It is Valentine's Day as I write this, so this week's column is all about the love.
I'll start by giving some love, wrapped around a mea culpa liquid center, to Orlando Shakespeare Theater. Last week I insinuated (OK, outright stated) that I wasn't invited to participate in the Feb. 12 Sonnet-a-thon, in which more than 150 local notables read the Bard's legendary love poems in downtown's Plaza Cinema courtyard. Then Shakes' Shannon Lacek politely pointed out that I had revived an invitation more than two months ago. A killer combination of a never-checked e-mail address and nuptial-induced nuttiness had consigned the message to the memory hole, so I apologize for insinuating that OST didn't think me worthy of sharing a stage with the likes of city commissioners Sheehan, Lynum and Diamond.
Luckily there was room on the roster, so I spent my lunch hour shivering under a concrete overhang, sandwiched in line between actor-volunteer Ryan Cimino and OST board member Ingrid Cordell, waiting my turn to stumble through Sonnet 95. By the way, these "romantic verses" aren't the hearts and flowers most folks think. Mine began "How sweet and lovely dost thou make the shame/Which, like a canker in the fragrant rose,/Doth spot the beauty of thy budding name!" and is a syphilitic simile allegedly addressed to a male youth with whom the Bard was obsessed; others written about his "Dark Lady" feature more accusations of deceit than declarations of love. My big moment was over more or less before it began, much to the appreciation of the scattered attendees standing in the spitting rain. So a big box of candy (with no icky orange crème centers) to Lacek, Melissa Mason and everyone at OST for letting me play along.
Then I figured, while I'm in the mood for love, why not, I dunno … attend a wedding? That's only a little less forethought than the bride and groom exercised before Orlando's wedding of the decade (so far), which filled the third-floor marriage-license office in the courthouse later that afternoon. The happy couple were introduced via a chaste game of spin-the-bottle just five days before and filled out their marital application mere minutes after meeting. They're just two more irrational heterosexuals exercising their inalienable American right to spit upon the sanctity of matrimony.
This insanity naturally involves incorrigibly inventive conceptual artist Brian Feldman, whose exploits — leaping off ladders, sleeping on sidewalks — have filled these pages over the years. Unlike some of his odd-for-oddness'-sake experiments, this one has a profound political point: to protest the insanity of same-sex couples being ineligible to engage in the same institution.
In all fairness, Feldman and his bride, Hannah Miller, weren't complete strangers; she's performed with Jessica Earley, whom Feldman did not marry in a performance-art piece last Valentine's Day.

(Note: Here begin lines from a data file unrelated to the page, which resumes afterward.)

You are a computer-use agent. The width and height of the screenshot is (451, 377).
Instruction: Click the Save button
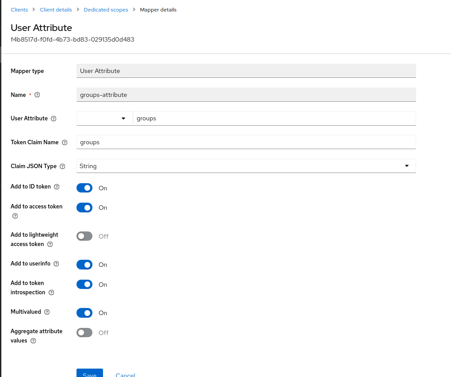90,374
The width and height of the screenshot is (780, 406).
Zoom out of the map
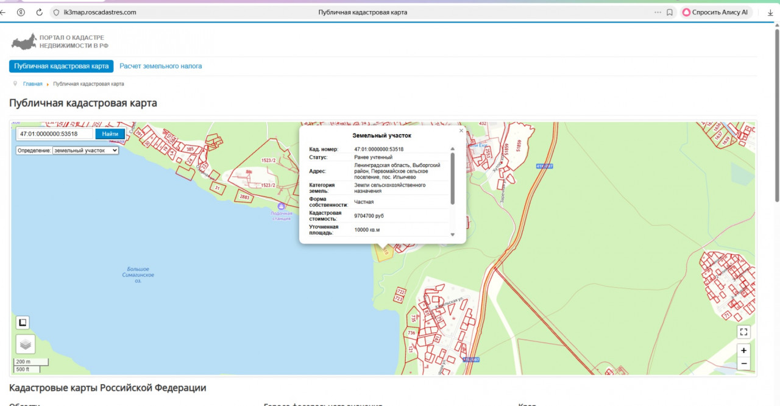[x=743, y=364]
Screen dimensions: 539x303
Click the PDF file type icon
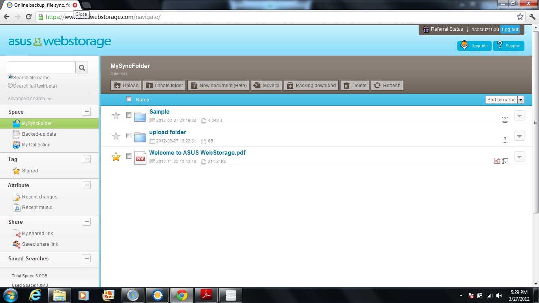pos(140,157)
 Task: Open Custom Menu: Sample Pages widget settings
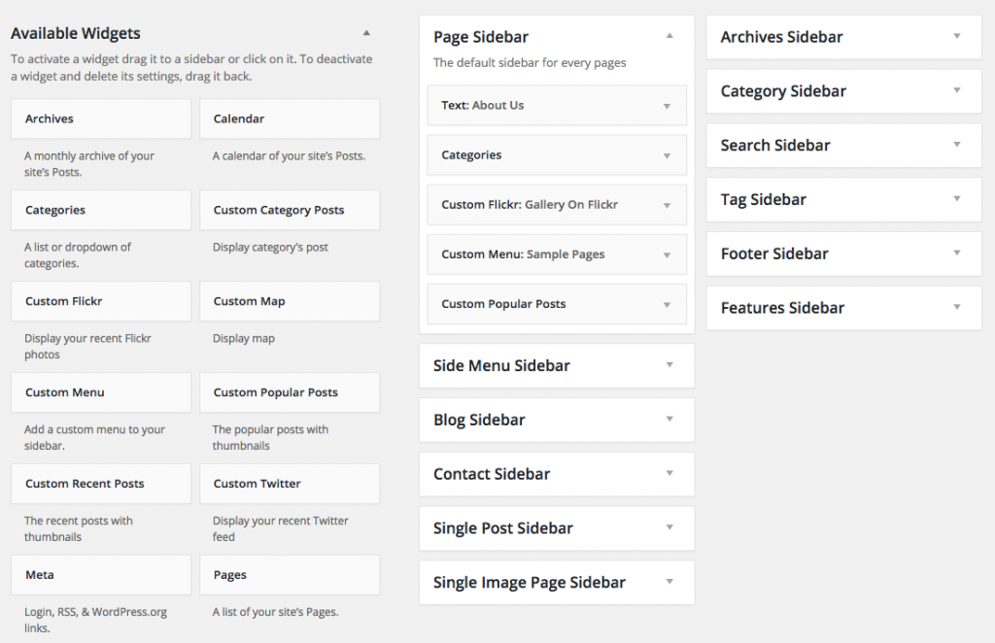point(667,254)
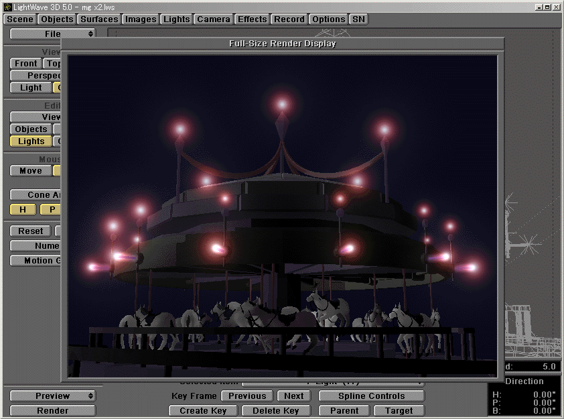Expand the Preview pop-up menu

(x=52, y=396)
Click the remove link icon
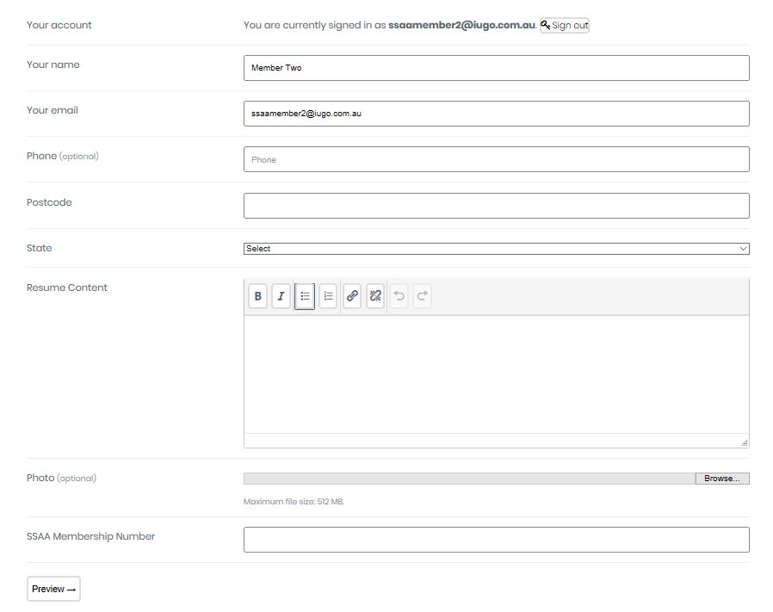Viewport: 773px width, 612px height. pos(375,297)
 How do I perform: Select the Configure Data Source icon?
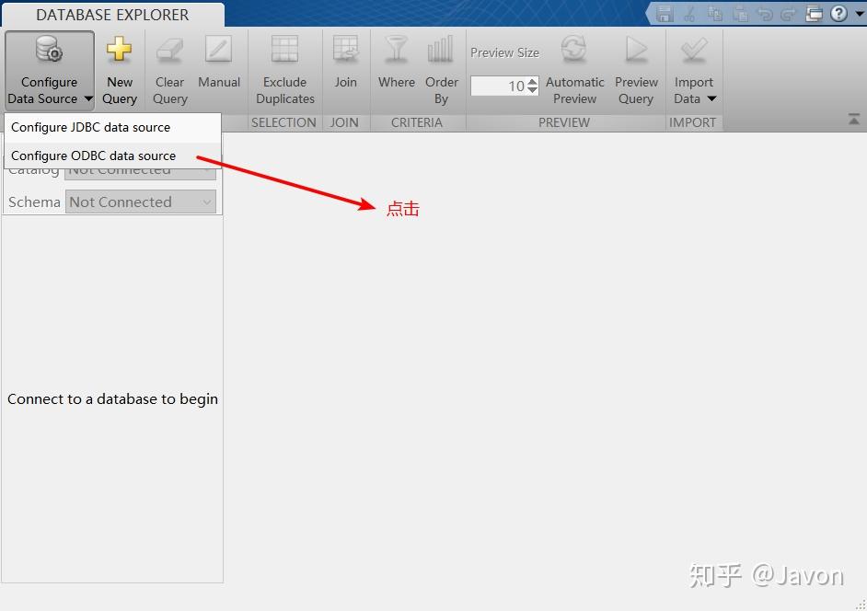pos(47,49)
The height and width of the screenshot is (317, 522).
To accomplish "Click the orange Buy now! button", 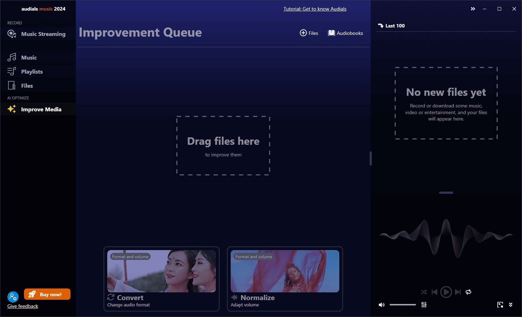I will tap(47, 294).
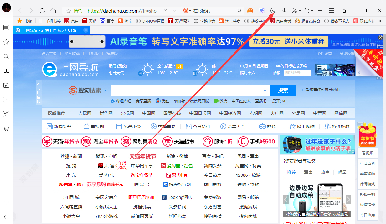The height and width of the screenshot is (224, 386).
Task: Open the favorites star in the left sidebar
Action: [6, 42]
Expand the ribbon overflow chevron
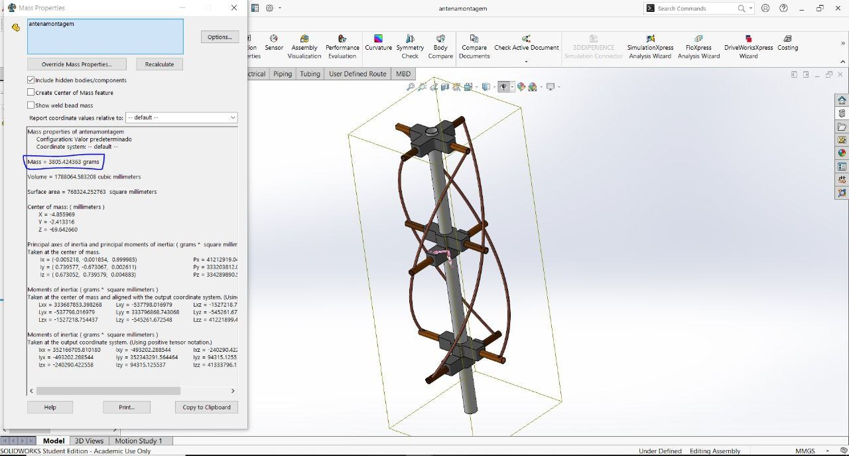The image size is (849, 456). coord(843,43)
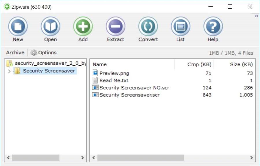The height and width of the screenshot is (166, 260).
Task: Sort by Size (KB) column header
Action: pos(241,64)
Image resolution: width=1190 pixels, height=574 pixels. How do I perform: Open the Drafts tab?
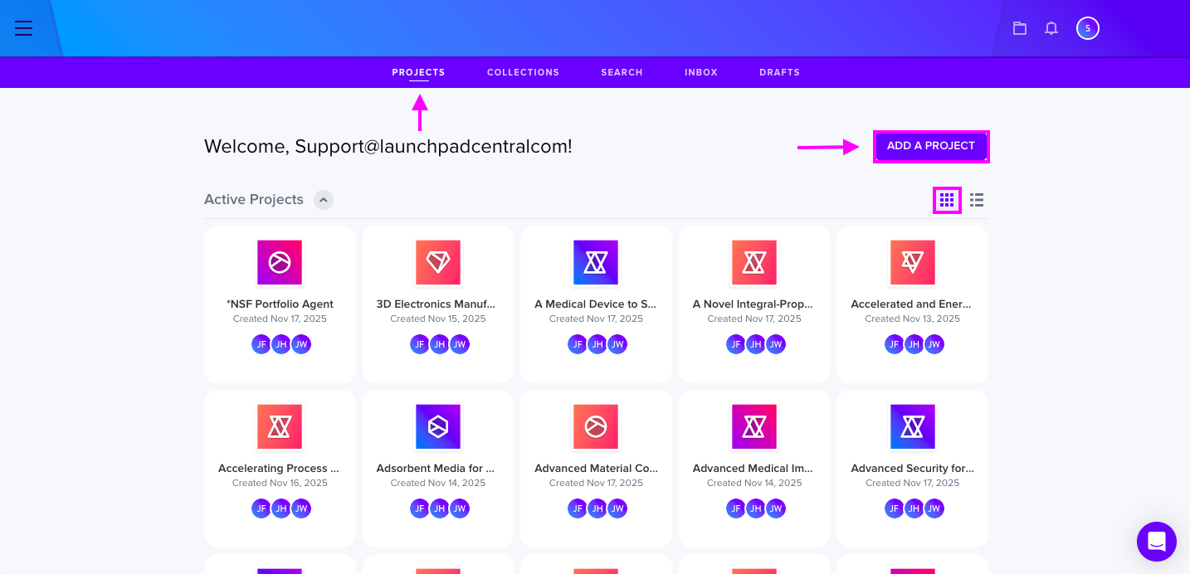779,72
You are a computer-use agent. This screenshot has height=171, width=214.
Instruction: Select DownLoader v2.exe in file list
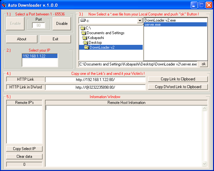click(x=160, y=20)
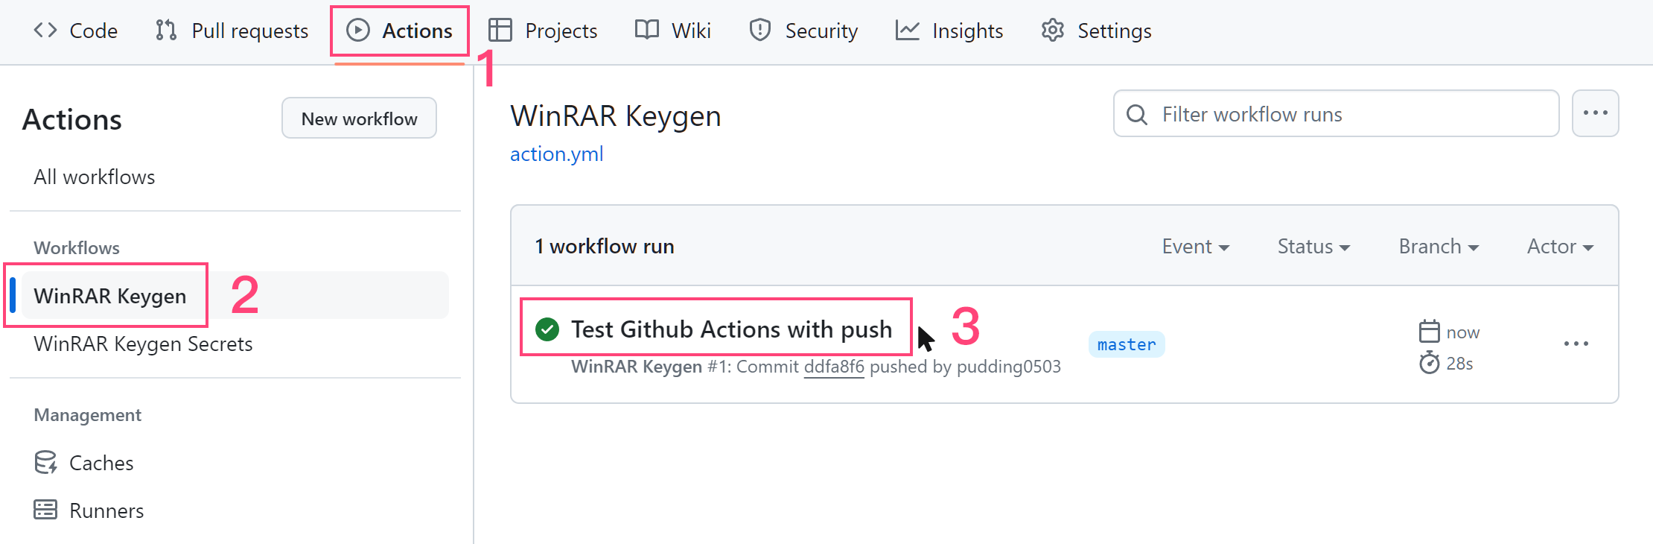Expand the Status filter dropdown
Viewport: 1653px width, 544px height.
pos(1313,247)
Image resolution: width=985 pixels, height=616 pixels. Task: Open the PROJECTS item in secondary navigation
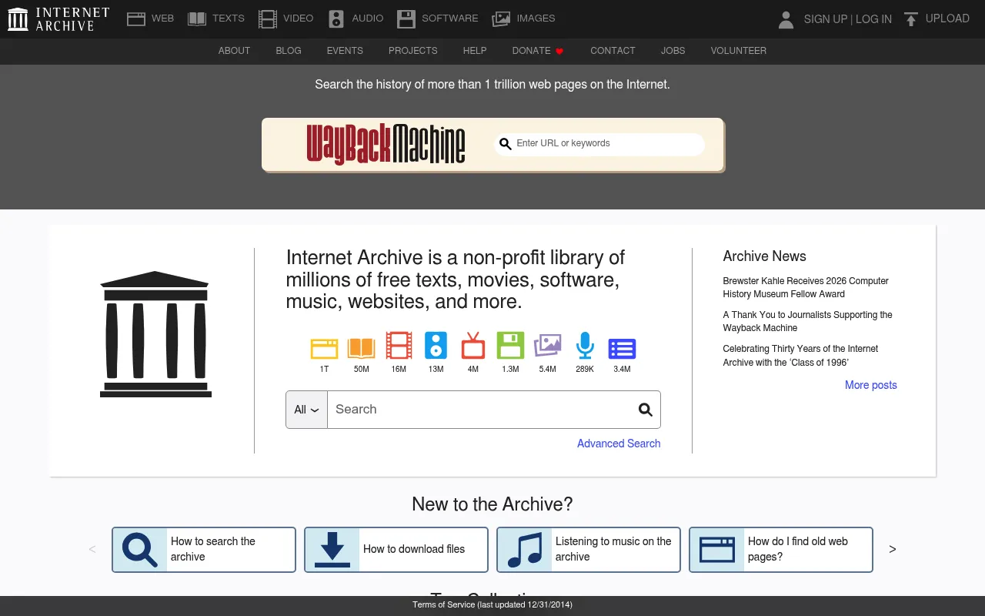(x=412, y=51)
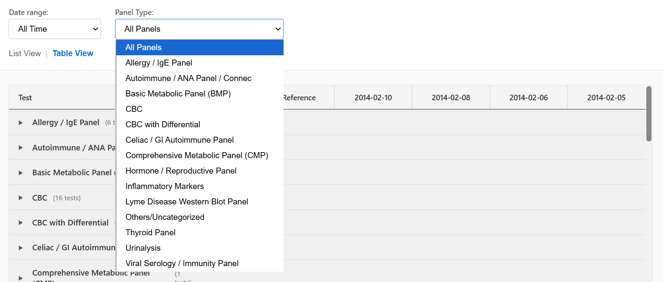The width and height of the screenshot is (663, 282).
Task: Open the Date range dropdown
Action: pos(55,29)
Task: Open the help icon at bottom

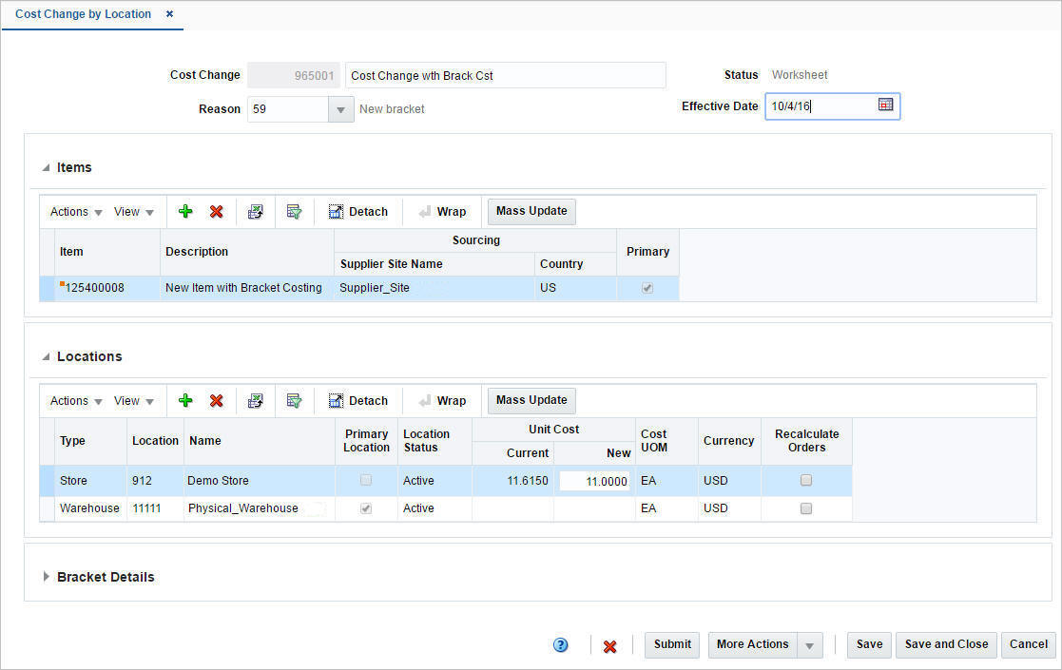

But they barely know each other, unlike long-term couple Rachel Gardiner and Nicki Drumb, members of the First Unitarian Church of Orlando who helped organize Feb. 14's "The Human Heart: An OUTright Love-In" at Loch Haven Park to advocate for marriage equality. While we waited for Feldman and Miller to arrive (both ran late, perhaps portending a perfect match?) the ladies applied for a marriage license and were denied by a smiling but stern supervisor reciting statute codes. That rejected form, appropriately enough, was recycled into one of the wedding rings.
As the growing group of well-wishers, plus multiple representatives from at least three newspapers, overwhelmed the small waiting room, we started getting the hairy eyeball from a trio of courthouse deputies. (One attendee's insistence on wearing a black ski mask probably didn't aid matters.) Fortunately, the bride (in a hiked-up secondhand gown) and groom (jacket and red tie) finally arrived, and we all squished into the sparse ceremony chambers to see them halfheartedly recite their vows. Visit www.orlandoweekly.com for the video; check the long pause before Brian's "I do." After the kiss-free conclusion, Brian broke a plastic glass and reminded us that it was a sad occasion because the wrong couple was allowed to wed.
Don't be too quick to dismiss this marriage as merely a stupid stunt. Art is supposed to hold a mirror up to life, and this warped glass starkly reflected how screwed up our society still is on this subject. Judging by some of the insightful (and unfortunately obscene) comments I've seen in the blogosphere, they've stirred up some discussion, which means they've done their job. My toast to the newlyweds: best wishes, mazel tov, I am so terribly sorry for both of you.